Worthing Hospital outperforms national average in assessment

Worthing Hospital scored impressive results for cleanliness in a patient-led assessment
Worthing Hospital scored impressive results for cleanliness in a patient-led assessment

WORTHING Hospital has scored impressive results in a patient-led assessment, which shows it comfortably outperforming the national average.

The ratings cover cleanliness, food and hydration, privacy and dignity, and condition, appearance and maintenance.

The assessment was carried out by local inspections teams, made up of patient representatives from Healthwatch West Sussex and members of the trust’s council of governors.

Cathy Stone, director of nursing and patient safety for Western Sussex Hospitals NHS Foundation Trust, said: “We all know how important it is to provide top-quality clinical treatment, but it is also essential to get the fundamentals right in terms of good food, cleanliness, and making people feel comfortable, and respected.

“We’re delighted with these results, especially because the inspections were led by patients.

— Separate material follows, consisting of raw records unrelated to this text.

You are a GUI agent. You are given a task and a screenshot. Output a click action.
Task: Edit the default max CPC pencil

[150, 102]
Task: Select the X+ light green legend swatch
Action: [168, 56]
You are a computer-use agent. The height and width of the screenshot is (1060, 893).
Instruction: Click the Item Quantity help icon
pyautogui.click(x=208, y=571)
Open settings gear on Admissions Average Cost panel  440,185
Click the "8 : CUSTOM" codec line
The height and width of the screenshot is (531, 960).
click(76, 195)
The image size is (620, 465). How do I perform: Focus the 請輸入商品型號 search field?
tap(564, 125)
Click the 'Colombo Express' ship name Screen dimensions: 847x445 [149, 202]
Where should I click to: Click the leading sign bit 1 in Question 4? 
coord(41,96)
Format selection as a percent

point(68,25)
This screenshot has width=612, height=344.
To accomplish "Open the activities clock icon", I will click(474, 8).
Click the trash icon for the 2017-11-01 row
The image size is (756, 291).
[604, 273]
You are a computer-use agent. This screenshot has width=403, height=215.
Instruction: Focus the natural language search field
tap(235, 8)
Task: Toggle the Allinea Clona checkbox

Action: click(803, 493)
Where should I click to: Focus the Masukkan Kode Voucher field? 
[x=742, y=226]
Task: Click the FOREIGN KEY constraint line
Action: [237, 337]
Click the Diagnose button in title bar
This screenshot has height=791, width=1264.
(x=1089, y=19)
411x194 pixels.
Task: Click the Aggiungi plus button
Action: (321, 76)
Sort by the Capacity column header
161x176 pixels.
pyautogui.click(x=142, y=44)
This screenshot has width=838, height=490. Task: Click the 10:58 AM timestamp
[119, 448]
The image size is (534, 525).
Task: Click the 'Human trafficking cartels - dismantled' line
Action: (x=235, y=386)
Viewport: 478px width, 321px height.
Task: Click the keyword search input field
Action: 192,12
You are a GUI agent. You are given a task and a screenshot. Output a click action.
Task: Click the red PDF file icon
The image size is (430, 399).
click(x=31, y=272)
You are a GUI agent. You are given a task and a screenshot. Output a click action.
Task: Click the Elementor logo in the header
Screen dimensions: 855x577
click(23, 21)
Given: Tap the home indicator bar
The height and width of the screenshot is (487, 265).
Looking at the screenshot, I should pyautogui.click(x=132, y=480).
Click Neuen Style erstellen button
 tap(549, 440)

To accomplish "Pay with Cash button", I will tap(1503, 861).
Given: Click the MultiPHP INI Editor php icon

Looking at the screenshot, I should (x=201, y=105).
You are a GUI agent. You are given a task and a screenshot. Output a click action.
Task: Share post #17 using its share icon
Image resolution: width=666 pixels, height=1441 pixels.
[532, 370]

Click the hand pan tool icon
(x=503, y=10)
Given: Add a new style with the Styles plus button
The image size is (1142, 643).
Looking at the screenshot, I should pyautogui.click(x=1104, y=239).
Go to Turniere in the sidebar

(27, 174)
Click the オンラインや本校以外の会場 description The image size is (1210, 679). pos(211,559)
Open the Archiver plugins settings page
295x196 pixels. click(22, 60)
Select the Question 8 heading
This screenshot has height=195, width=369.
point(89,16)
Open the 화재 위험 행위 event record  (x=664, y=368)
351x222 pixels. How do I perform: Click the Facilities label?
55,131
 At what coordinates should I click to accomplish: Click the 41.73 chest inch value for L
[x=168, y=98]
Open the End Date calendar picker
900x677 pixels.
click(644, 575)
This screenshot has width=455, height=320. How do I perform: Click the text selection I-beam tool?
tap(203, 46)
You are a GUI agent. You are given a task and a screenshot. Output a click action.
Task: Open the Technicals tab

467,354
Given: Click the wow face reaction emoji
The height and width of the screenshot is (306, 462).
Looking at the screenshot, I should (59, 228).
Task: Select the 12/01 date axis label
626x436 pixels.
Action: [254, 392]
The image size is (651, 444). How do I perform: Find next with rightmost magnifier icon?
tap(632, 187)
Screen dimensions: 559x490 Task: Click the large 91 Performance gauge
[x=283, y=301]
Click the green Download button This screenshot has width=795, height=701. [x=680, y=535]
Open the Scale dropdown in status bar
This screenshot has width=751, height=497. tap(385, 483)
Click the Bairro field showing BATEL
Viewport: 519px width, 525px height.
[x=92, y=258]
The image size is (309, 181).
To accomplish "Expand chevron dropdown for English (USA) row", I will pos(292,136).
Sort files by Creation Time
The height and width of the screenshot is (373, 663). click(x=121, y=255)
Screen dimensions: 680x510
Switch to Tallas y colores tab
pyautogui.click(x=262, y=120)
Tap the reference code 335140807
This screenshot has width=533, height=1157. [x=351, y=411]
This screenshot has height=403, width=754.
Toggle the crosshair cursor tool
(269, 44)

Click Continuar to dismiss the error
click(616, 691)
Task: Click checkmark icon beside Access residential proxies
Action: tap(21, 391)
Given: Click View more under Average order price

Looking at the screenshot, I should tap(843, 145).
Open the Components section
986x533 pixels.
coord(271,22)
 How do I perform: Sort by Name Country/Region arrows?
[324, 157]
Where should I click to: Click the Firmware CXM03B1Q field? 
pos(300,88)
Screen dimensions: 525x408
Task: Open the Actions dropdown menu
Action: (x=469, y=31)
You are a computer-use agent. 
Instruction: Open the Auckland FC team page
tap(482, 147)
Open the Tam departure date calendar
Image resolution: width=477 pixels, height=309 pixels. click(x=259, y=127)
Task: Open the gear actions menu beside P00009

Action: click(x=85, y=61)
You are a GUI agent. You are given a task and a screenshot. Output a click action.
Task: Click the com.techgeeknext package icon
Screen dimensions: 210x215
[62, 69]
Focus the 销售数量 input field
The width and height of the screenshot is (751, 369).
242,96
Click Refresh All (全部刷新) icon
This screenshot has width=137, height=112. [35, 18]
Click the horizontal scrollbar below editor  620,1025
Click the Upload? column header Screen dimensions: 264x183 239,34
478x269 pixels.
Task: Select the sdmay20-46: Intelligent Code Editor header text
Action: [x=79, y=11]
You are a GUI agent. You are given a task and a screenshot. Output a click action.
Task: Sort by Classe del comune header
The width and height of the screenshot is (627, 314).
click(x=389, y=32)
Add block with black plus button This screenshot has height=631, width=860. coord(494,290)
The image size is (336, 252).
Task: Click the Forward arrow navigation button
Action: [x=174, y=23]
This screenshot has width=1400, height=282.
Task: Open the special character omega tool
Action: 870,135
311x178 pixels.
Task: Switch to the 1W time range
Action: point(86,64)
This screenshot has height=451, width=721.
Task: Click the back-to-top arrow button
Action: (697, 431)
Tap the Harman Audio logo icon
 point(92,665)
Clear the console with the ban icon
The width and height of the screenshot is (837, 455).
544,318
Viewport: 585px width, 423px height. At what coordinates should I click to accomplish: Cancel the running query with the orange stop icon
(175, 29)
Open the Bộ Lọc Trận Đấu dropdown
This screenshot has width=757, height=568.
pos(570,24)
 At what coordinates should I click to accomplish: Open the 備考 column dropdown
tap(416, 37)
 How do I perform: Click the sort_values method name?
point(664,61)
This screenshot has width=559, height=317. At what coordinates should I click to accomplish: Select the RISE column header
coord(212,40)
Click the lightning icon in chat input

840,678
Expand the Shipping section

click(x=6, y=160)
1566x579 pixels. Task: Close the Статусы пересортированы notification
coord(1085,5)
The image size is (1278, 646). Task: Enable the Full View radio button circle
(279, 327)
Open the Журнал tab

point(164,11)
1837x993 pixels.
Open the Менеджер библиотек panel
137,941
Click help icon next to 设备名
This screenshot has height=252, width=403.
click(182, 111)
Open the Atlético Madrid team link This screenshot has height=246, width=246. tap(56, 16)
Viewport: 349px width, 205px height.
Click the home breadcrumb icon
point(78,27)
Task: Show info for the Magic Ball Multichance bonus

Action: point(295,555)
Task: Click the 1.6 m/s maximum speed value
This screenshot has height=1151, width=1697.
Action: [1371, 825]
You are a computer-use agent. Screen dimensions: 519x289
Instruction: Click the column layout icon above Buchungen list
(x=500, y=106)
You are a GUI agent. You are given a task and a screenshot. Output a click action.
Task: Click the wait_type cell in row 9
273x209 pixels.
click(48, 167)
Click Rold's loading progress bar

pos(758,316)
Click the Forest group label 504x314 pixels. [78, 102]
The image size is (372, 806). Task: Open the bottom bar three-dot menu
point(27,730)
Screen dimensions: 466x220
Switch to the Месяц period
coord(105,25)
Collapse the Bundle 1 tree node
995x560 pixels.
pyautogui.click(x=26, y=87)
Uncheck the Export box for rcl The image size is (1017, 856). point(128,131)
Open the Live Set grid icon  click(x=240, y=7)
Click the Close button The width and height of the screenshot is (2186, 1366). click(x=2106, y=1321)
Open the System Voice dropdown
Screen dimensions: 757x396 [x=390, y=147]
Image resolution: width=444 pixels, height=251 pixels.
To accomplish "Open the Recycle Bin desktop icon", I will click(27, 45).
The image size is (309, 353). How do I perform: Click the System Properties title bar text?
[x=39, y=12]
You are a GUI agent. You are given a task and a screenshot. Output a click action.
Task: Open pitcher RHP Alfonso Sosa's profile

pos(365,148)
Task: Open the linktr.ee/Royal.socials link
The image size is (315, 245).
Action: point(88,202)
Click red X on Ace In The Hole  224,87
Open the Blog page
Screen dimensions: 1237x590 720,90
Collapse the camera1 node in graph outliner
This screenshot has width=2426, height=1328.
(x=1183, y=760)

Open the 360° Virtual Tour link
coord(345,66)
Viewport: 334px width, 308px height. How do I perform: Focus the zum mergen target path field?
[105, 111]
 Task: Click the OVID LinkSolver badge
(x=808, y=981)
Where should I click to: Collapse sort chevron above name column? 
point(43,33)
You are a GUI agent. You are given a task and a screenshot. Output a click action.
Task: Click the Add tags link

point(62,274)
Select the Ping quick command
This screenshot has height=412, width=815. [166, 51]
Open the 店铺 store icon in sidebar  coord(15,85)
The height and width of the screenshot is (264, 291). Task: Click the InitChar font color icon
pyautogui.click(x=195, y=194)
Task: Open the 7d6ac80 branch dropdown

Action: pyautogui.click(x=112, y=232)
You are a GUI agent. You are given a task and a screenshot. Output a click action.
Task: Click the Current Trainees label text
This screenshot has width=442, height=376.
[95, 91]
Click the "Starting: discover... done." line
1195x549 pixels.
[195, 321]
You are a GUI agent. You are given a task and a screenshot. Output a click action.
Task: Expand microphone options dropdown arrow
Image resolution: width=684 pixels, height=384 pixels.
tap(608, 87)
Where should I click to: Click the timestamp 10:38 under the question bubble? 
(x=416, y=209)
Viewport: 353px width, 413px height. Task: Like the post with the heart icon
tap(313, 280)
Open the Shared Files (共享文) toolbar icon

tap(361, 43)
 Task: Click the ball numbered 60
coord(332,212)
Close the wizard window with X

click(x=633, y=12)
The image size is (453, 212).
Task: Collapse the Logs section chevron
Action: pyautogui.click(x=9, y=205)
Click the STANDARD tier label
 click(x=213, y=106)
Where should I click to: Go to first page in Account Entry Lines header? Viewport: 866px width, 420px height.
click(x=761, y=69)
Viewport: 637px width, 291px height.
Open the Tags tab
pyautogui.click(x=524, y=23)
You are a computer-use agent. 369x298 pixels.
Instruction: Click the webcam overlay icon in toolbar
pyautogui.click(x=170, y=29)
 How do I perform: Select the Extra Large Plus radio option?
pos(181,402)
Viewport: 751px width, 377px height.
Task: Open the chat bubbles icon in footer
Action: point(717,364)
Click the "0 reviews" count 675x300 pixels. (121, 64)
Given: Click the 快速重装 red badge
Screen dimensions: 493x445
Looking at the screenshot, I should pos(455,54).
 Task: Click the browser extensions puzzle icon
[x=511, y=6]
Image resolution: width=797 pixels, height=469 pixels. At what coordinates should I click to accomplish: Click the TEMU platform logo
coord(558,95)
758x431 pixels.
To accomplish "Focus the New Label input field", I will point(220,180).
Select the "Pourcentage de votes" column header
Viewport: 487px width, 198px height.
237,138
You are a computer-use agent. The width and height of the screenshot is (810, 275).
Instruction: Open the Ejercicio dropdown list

We are particularly pleased to have received a 100 per cent rating for cleanliness.

“We thank our teams for all of their hard work, and we are continuing to invest in new facilities, and talking to patients, visitors and staff about how we can provide the best possible environment and the best possible care.”

The hospital scored 99.83 per cent for cleanliness compared with the national average of 97.25 per cent, 95.21 per cent for food and hydration compared with the national average of 88.79 per cent, 89.61 per cent for privacy and dignity compared with the national average of 87.73 per cent and 97.44 per cent for condition, appearance and maintenance compared with the national average of 91.97 per cent.

In recent years, the trust has invested heavily to improve its service.

In the last year, the trust has invested in new ‘Bioquell’ machines, which use high concentrations of hydrogen peroxide vapour to eliminate bacteria to help with the reduction of infections.

A new £9 million breast unit opened this year following the addition of the clinical block in 2012, where elderly patients are cared for in two inpatient wards. Thousands of outpatients every month are also visiting a purpose-built facility and an extra cardiac treatment lab is also now in operation. Work is also well underway for the new emergency floor, due to open at the end of the year.

The investment in new facilities has produced more modern patient areas and greater scope to avoid having to place men and women patients together.